If a print-based scholarly edition is difficult for faculty to receive credit for as scholarship, the creation of a digital edition is more fraught still. Guidelines for the evaluation of digital scholarship exist, but they often amount to little more than a call for committees to recognize digital work as equally valid as traditional monographs. There is a long way to go, yet, in establishing strong incentives for scholars, especially junior ones, to spend their valuable time on digital projects. Moreover, it seems unlikely that someone might receive tenure or promotion based on the creation of a digital scholarly edition. Yet this work is desperately needed. Many observers or newcomers to the digital humanities assume that computers can solve all our problems easily, but the greatest challenge is still the development of freely available, high-quality corpora.

Although there’s little I can do about these issues other than bring attention to them, I can propose a robust, easily learned technology that was developed by literary scholars and that allows researchers to create digital texts useful for human use, accessible to machine analysis, and from which we can generate digital editions. The solution is the Text Encoding Initiative (TEI) Guidelines, “which specify encoding methods for machine-readable texts, chiefly in the humanities, social sciences and linguistics.
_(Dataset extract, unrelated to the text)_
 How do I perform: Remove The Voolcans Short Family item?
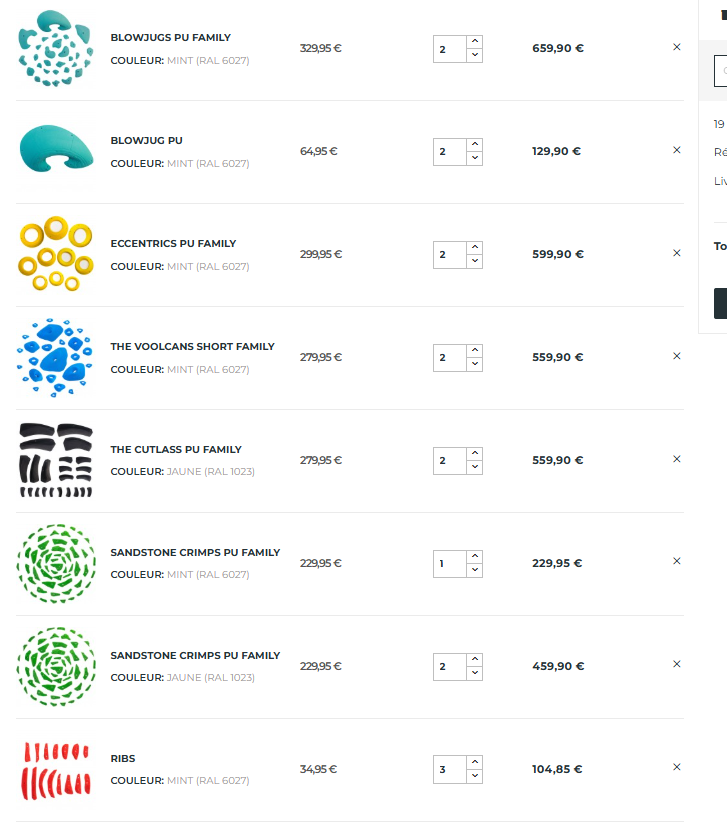676,356
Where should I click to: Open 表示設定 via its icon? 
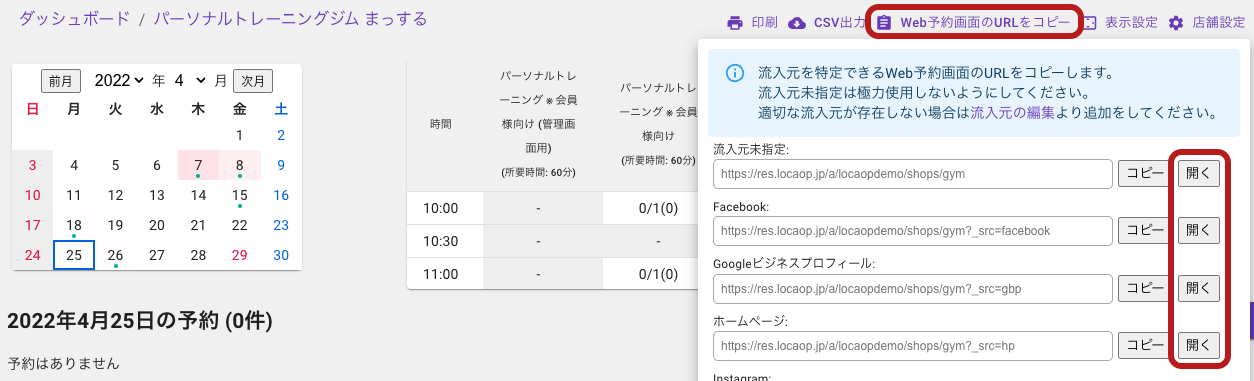coord(1090,23)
Since 1994, the TEI Guidelines have been widely used by libraries, museums, publishers, and individual scholars to present texts for online research, teaching, and preservation.”9 TEI is often viewed as little more than a mechanism for preservation used mostly by librarians, but it is far more powerful than that. Because the guidelines were developed by scholars, they cover the gamut of research uses and include critical apparatus, manuscript description, text alignment, and linguistic analysis for prose, verse, performances, and other forms.
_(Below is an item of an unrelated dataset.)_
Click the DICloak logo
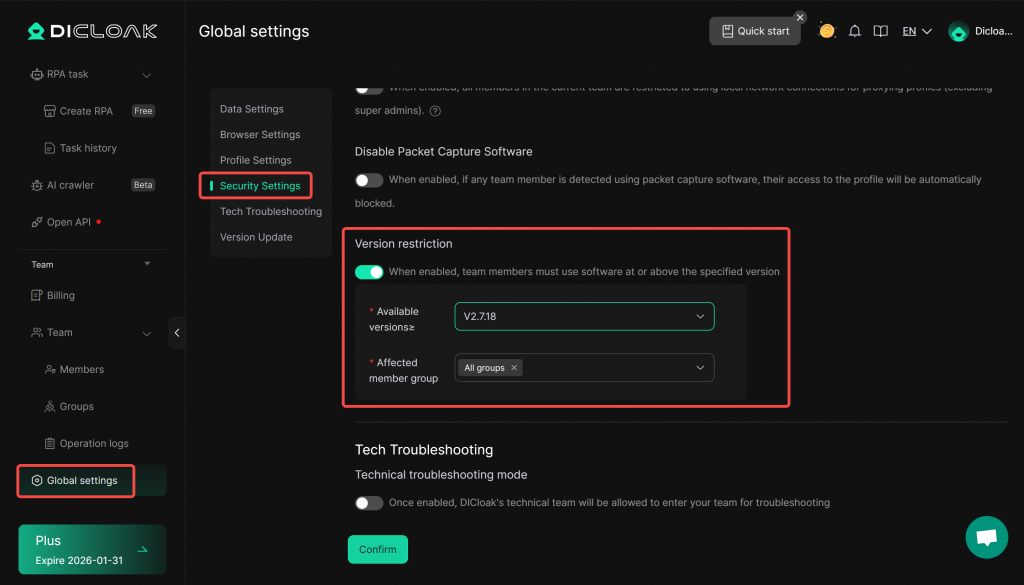The image size is (1024, 585). [x=92, y=31]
What I propose, then, is simple: scholars who need to build a corpus of digital texts should begin with TEI-encoded ones that mark up the salient features. This work can be done concurrently with transcription and proof-reading, during active research as a form of digital note-taking, or after the fact. Also, TEI-encoded texts can be automatically transformed into web pages like the TEAMS METS site, which people can read either for research or teaching (the Walt Whitman Archive10 is an excellent example of this use case). TEI-encoded texts can also be used for quantitative textual analysis of a far more sophisticated and accurate type than is otherwise possible. Instead of relying on natural language processing methods—which mostly fail for medieval texts, anyway—the scholar-created digital edition can easily deal with variant spellings and variant manuscripts. Such digital editions could be shared freely and progressively enriched by each new scholar who works on them. Collaboration is key to successful digital humanities projects; the use of robust standards is one crucial element to any successful collaboration. TEI is not only an excellent, robust standard, it’s effectively the only game in town for marking up digital texts.

To reiterate and close: text-mining the Middle Ages is rare compared to studies done on 18th- and 19th-century literature for several reasons. The words themselves resist analysis through the usual means because those means are biased towards information retrieval tasks tested upon modern languages. Because of this fact, the development and preparation of a digital corpus is more time-consuming for medievalists than for many other digital humanists. Unless we as a community turn to reusable, flexible, and extensible standards, then these corpora will typically be used only once and then discarded. But, until universities recognize the necessity of the preparation of digital editions and begin to value this labor as important scholarship, and so create an incentive for scholars to take it on, medieval text-mining projects will remain rare and demand large teams and resources.


1 See, Ying Yang , Ruggero Pintus, Enrico Gobbetti and Holly Rushmeier. “Automated Color Clustering for Medieval Manuscript Analysis,” http://graphics.cs.yale.edu/site/sites/files/DH2015_ID193_final_1.pdf

2 “Digitally Enabled Scholarship with Medieval Manuscripts.” http://ydc2.yale.edu/research-support/digitally-enabled-scholarship-medieval-manuscripts

3 “Global Currents: About Us.” https://globalcurrents.stanford.edu/about/about-us

4 http://www.ai.rug.nl/~lambert/Monk-collections-english.html

5 Hawk, Brandon. “OCR and Medieval Manuscripts: Establishing a Baseline.” http://brandonwhawk.net/2015/04/20/ocr-and-medieval-manuscripts-establishing-a-baseline/ April 20, 2015.

6 Kleinman, Scott. “Topic Models and Spelling Variation: The Case of Early Middle English” http://scottkleinman.net/blog/2013/01/20/1568/ Jan 20, 2013.

7 Ramsay, Stephen. Reading Machines: Toward an Algorithmic Criticism. Champaign IL: University of Illinois Press. 2011.

8 “What We Do and Why You (Editors) Should Care.” https://scholarlyeditions.commons.mla.org/2015/10/28/the-committee-on-scholarly-editions-what-we-do-and-why-you-editors-should-care/

9 TEI: Text Encoding Initiative. http://www.tei-c.org/index.xml

10 http://www.whitmanarchive.org/


Last modified Mon, 14 Mar, 2016 at 9:45